The end of National Insurance? What next?


E Anglia rail summit

National Insurance has been a fixture on the tax scene for more than 100 years. It was brought in by Lloyd George in 1911, and heralded as the way to fund vital universal benefits, including the state pension.

Now there are rumours that the tax is set to be amalgamated with income tax. But why, and what will come next?

What is it?

National Insurance is a pretty big chunk of all the tax you pay. If you earn more than £149 a week, you'll pay at least 12% of your income in National Insurance. If you earn more than £797 a week, everything you make over this sum will be taxed at 2%. Meanwhile, your employer will also pay National Insurance on your salary - at 13.8%.

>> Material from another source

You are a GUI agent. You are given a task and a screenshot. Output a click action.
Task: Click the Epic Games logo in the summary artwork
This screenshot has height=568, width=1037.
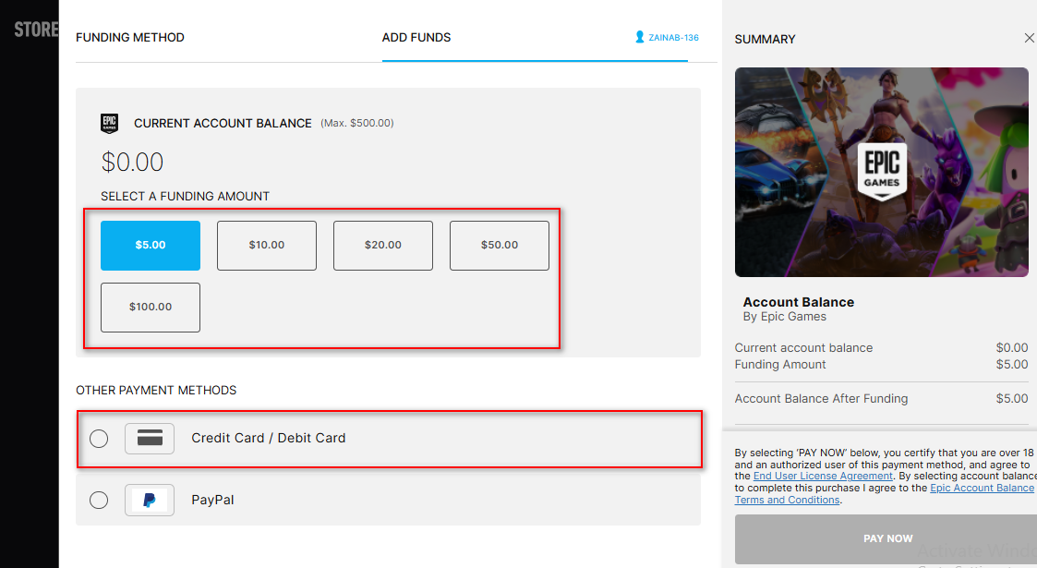(881, 172)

National Insurance has always been a fairly misunderstood tax. You have to have paid National Insurance for a specific period of time to qualify for certain benefits - including the state pension. However, paying it was never a way to contribute to your own state pension or benefits - instead you are paying for those who receive these benefits now.

Why axe it?

It means that in practice there's very little difference between the type of National Insurance that individuals pay and income tax.

Because of the existence of this separate class of tax, it has helped governments disguise tax increases. National Insurance was increased 1% in 2003 and another 1% in 2011 without a murmur of dissent, so in the interests of transparency it makes some sense to merge the two.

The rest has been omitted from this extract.